L'idéal reste une séance de fitting chez un professionnel Retül, BikeFit ou Shimano Bikefitting qui mesurera votre position au laser et ajustera cale, hauteur de selle et recul simultanément. Le coût d'une séance complète (150 à 300 €) est vite amorti en confort et en prévention. À défaut, plusieurs tutoriels vidéo de la Fédération française de cyclotourisme expliquent la méthode du cale-pied à domicile avec une bille de pâte à modeler.
FAQ
Faut-il absolument passer aux pédales automatiques ? Non. Sur un vélo urbain ou un VTC, des pédales plates avec chaussures adaptées (Five Ten Freerider, Shimano GR5) offrent un excellent grip sans contrainte. Les pédales automatiques deviennent réellement avantageuses au-delà de 100 à 150 km hebdomadaires, où la répétition du geste bénéficie vraiment d'une position standardisée.

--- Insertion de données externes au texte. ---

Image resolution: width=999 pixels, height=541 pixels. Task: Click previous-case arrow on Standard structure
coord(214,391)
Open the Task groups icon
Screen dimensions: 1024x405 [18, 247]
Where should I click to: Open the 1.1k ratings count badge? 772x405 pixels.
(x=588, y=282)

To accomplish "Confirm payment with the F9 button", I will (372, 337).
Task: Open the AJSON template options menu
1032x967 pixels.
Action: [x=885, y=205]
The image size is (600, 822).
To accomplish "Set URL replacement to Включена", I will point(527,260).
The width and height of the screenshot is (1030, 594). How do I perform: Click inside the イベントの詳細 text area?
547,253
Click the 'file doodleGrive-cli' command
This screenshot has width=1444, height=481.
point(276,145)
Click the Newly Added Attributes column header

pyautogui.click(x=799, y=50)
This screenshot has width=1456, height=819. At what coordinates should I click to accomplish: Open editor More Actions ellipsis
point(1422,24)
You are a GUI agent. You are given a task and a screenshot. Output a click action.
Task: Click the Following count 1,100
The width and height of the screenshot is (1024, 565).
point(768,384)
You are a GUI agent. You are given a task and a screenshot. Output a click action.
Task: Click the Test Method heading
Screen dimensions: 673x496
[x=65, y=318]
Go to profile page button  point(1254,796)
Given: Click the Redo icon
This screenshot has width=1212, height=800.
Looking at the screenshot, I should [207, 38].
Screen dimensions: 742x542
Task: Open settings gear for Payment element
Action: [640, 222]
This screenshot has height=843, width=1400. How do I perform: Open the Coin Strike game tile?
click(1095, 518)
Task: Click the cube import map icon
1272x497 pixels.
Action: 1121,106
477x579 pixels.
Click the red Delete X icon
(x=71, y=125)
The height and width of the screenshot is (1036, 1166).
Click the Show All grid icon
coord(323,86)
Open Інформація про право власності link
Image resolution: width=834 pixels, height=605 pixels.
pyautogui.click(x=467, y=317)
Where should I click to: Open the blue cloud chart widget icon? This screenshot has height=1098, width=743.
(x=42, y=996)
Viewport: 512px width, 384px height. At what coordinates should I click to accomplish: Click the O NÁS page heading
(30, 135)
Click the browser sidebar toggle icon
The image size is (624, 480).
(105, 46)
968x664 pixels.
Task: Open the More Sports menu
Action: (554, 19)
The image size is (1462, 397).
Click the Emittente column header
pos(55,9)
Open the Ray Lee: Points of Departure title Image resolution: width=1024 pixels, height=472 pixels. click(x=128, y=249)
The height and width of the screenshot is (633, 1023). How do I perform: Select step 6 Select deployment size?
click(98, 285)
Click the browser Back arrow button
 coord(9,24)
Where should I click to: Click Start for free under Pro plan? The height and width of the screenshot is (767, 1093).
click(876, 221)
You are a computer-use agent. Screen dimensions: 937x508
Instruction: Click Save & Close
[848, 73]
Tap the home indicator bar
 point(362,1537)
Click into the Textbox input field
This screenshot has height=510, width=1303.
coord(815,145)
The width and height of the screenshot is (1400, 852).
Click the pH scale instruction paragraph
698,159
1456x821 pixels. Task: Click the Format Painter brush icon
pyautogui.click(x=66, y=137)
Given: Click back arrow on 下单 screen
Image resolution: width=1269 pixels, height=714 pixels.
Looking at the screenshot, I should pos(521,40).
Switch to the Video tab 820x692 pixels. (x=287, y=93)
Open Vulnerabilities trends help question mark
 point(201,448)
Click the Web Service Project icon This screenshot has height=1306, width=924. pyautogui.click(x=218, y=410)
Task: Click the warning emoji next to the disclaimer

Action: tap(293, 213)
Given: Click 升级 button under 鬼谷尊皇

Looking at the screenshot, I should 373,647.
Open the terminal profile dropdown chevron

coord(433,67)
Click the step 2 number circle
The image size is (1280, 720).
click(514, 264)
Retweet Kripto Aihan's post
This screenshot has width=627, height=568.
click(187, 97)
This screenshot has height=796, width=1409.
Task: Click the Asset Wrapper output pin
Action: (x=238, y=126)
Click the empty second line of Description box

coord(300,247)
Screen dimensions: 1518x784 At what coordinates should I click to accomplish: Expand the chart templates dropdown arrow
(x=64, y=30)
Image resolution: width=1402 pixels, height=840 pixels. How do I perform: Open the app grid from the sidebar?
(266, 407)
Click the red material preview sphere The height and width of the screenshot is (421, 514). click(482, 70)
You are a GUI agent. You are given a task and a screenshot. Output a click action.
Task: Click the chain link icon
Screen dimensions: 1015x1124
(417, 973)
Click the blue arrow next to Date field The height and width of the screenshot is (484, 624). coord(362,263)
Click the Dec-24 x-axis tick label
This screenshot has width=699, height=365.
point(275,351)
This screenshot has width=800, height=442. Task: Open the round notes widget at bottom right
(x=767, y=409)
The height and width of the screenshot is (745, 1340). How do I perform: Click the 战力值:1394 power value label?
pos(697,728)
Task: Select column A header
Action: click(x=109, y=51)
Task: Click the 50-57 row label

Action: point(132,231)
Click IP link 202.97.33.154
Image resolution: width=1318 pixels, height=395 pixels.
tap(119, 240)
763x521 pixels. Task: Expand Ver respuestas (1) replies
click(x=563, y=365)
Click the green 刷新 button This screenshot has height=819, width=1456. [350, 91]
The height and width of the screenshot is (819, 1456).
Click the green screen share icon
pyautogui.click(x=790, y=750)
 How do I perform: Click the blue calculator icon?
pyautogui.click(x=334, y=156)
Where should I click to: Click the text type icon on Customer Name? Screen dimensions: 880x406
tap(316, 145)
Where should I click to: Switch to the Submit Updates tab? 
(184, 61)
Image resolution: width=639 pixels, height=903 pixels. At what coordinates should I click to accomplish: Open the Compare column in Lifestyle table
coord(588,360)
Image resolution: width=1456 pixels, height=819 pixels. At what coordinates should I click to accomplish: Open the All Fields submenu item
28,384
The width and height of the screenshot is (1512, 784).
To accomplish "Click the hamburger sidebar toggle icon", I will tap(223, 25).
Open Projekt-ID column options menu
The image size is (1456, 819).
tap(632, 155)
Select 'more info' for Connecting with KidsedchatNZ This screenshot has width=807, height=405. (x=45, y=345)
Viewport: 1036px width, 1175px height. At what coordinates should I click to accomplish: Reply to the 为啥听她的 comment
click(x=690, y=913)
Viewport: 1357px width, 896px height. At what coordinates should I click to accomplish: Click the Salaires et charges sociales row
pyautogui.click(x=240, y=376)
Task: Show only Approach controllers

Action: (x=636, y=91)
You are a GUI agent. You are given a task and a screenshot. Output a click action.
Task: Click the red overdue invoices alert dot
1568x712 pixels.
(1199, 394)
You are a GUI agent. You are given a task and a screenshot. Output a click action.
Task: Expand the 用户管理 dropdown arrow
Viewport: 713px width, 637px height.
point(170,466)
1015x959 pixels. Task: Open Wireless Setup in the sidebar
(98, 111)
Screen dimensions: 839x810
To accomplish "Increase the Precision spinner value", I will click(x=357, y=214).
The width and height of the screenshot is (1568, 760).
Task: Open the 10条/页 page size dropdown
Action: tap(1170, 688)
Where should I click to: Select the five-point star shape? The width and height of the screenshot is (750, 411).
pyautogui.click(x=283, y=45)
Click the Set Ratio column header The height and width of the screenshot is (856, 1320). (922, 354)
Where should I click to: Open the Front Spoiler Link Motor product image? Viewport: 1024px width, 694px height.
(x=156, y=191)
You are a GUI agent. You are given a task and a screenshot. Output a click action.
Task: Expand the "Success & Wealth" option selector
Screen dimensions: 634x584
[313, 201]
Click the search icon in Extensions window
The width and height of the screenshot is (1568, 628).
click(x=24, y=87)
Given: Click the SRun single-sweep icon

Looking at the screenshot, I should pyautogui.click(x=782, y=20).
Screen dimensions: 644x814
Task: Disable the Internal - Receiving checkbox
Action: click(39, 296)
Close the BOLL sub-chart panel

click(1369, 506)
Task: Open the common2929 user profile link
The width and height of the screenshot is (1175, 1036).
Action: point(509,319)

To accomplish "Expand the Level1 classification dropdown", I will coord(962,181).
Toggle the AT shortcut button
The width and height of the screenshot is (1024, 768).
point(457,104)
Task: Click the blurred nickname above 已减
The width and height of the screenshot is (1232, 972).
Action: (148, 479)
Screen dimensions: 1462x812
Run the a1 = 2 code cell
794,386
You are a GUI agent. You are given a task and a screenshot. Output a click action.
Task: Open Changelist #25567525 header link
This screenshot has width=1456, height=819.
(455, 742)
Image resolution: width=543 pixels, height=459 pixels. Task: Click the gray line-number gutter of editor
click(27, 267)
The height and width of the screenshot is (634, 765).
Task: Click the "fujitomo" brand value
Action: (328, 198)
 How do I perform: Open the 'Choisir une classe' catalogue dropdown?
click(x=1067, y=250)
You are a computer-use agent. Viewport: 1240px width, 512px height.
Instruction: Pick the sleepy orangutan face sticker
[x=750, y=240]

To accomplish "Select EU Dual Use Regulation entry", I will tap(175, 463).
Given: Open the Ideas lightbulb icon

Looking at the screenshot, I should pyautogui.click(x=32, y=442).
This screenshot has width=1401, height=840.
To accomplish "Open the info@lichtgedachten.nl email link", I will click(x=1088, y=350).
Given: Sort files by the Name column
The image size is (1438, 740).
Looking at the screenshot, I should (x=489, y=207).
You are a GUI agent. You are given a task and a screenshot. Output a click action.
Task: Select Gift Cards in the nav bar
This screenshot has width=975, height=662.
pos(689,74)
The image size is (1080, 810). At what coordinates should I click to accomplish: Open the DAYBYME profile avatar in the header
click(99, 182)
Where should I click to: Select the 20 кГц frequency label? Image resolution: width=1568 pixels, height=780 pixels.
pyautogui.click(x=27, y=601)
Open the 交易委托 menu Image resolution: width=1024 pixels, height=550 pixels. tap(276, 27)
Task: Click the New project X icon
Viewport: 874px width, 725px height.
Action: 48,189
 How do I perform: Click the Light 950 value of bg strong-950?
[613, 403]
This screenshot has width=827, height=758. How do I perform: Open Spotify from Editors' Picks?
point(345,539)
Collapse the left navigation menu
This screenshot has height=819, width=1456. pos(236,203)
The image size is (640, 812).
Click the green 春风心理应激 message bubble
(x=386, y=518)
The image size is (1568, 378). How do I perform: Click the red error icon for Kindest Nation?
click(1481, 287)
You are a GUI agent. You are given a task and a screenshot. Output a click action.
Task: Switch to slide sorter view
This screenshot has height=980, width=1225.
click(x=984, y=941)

Peut-on mettre des cales SPD sur n'importe quelle chaussure ? Non, la chaussure doit présenter l'embase à deux trous spécifique. Presque toutes les chaussures VTT et gravel en sont équipées. Pour les chaussures de route, il existe des adaptateurs SPD à visser sur semelle SPD-SL, mais le rendu est peu satisfaisant.
Combien de temps dure une cale ? Une cale SPD en acier tient 5 000 à 10 000 km selon la marche parcourue. Une cale SPD-SL ou Look Keo en composite s'use beaucoup plus vite, 3 000 à 6 000 km. Repère visuel : quand l'indicateur d'usure (bossage central) est affleurant, il est temps de remplacer.
Les pédales automatiques sont-elles dangereuses en ville ? Le risque réel se limite à la chute à l'arrêt pour un néophyte. Passé l'apprentissage, le taux d'accident n'est pas supérieur aux pédales plates selon une étude 2022 de la Sécurité routière. En ville dense, un système à double face (SPD-ST ou Crankbrothers) facilite l'enclenchement au démarrage après un feu.
Quelle tension de ressort choisir ? Tension minimale pendant le premier mois d'utilisation, puis augmentation progressive selon le ressenti. Un cycliste confirmé règle généralement à 50-60 % du maximum, soit un décrochage ferme mais sans effort excessif. Les sprinters et les vététistes de descente peuvent serrer davantage pour éviter les désenclenchements intempestifs.
Quelle différence entre pédale simple face et double face ? Une pédale double face s'enclenche identiquement du côté gauche ou droit, gain de temps en redémarrage fréquent (ville, enduro). Une pédale simple face n'accroche que d'un côté et demande de retourner la pédale du pied : elle est plus légère, plus rigide et plus fréquente sur route et XC.
Au final, le bon système est celui qui correspond à votre pratique dominante et à votre biomécanique. Un SPD convient à 80 % des cyclistes. Un SPD-SL ou Look Keo s'impose pour la route compétitive. Les options Speedplay, Time et Crankbrothers restent des choix de spécialistes, mais parfois salvateurs. N'hésitez pas à tester plusieurs systèmes lors de sorties club ou de journées d'essai organisées par les vélocistes.